It wasn't on their vacation to-do list, but Erin MacLean-Berko's family decided to help out after coming across thousands of refugees fleeing Syria and Afghanistan while travelling through Europe this summer.

MacLean-Berko, a music instructor at Mount Royal University Conservatory, said it was a chance encounter.

Erin MacLean-Berko and her family

Erin MacLean-Berko and her family learned from an experience they had while on vacation in Europe this summer. (Erin MacLean-Berko)

"It was completely by accident," she told CBC's Alberta@Noon on Tuesday about the family's European vacation that led them to Vienna, Austria, in early September.

"We had been in a media bubble for a little while. The main refugee camp was at the main train station so we sort of stumbled upon it by accident."

Syrian Refugee in Vienna

This little girl takes a break from all the noise inside the terminal. (Erin MacLean-Berko)

The family had stumbled across thousands of refugees escaping war zones and decided to help.

Lawyer stand Syrian refugees

A "lawyer stand" was set up to help the refugees. (Erin Maclean-Berko)

"In the beginning it was extremely chaotic and disorganized because I don't think anyone anticipated this type of movement, (but) there was sense of support. There were signs everywhere saying 'Refugees Welcome,'" MacLean-Berko said.

Austria Migrants Demonstration

People hold a banner reading "Refugees Welcome" during a demonstration for a change in Austrian and European refugee policy in Vienna, Austria, in early October. (Christian Bruna/Associated Press)

She said her family was drawn to helping the children.

"These poor men and women were trying to provide a sense of normalcy for their children, playing on the floor with them. No toys."

Erin MacLean-Berko

Erin MacLean-Berko wanders through the main train station in Vienna where thousands of refugees from war zones were staying temporarily in September. (Erin MacLean-Berko)

So the family headed to a nearby toy store.
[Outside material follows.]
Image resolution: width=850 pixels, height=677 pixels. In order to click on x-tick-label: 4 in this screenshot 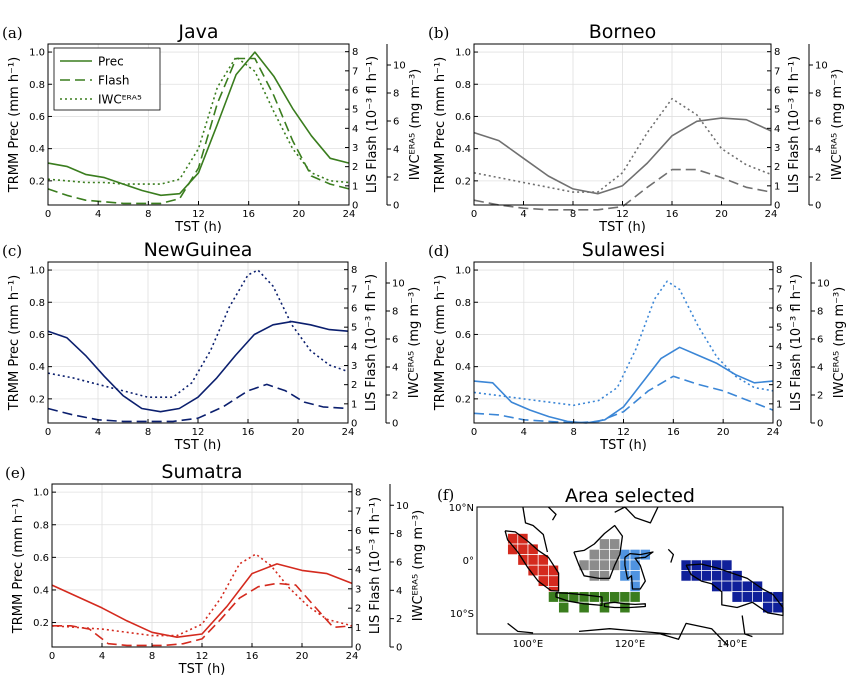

Next it was winter clothing for refugees with long, cold winter nights ahead of them.

Austria Migrants

Migrants and refugees board a train from Vienna to Salzburg at the Westbahnhof train station in Vienna in September. (Ronald Zak/Associated Press)

Returning to Calgary with this experience, MacLean-Berko said she was disappointed at the reaction by some people to helping refugees.

"History will judge us and I think we have a human obligation. Are there risks? Yes (but) there are risks venturing into certain neighbourhoods in Calgary," she said.

Austria Migrants

Migrants and refugees walk along railway tracks after they arrived in September at the border between Austria and Hungary near Heiligenkreuz, about 180 kilometres south of Vienna. (Christian Bruna/The Associated Press)

MacLean-Berko says she plans to stay in touch with contacts she made from the experience and do what she can to help.

Erin MacLean-Berko

Erin MacLean-Berko gives a refugee a pack of cigarettes at a train station in Vienna where thousands were staying temporarily in September. (Erin MacLean-Berko)

She's urging other Calgarians to learn more and act.

"To be intimidated by people that need our help is just foolish."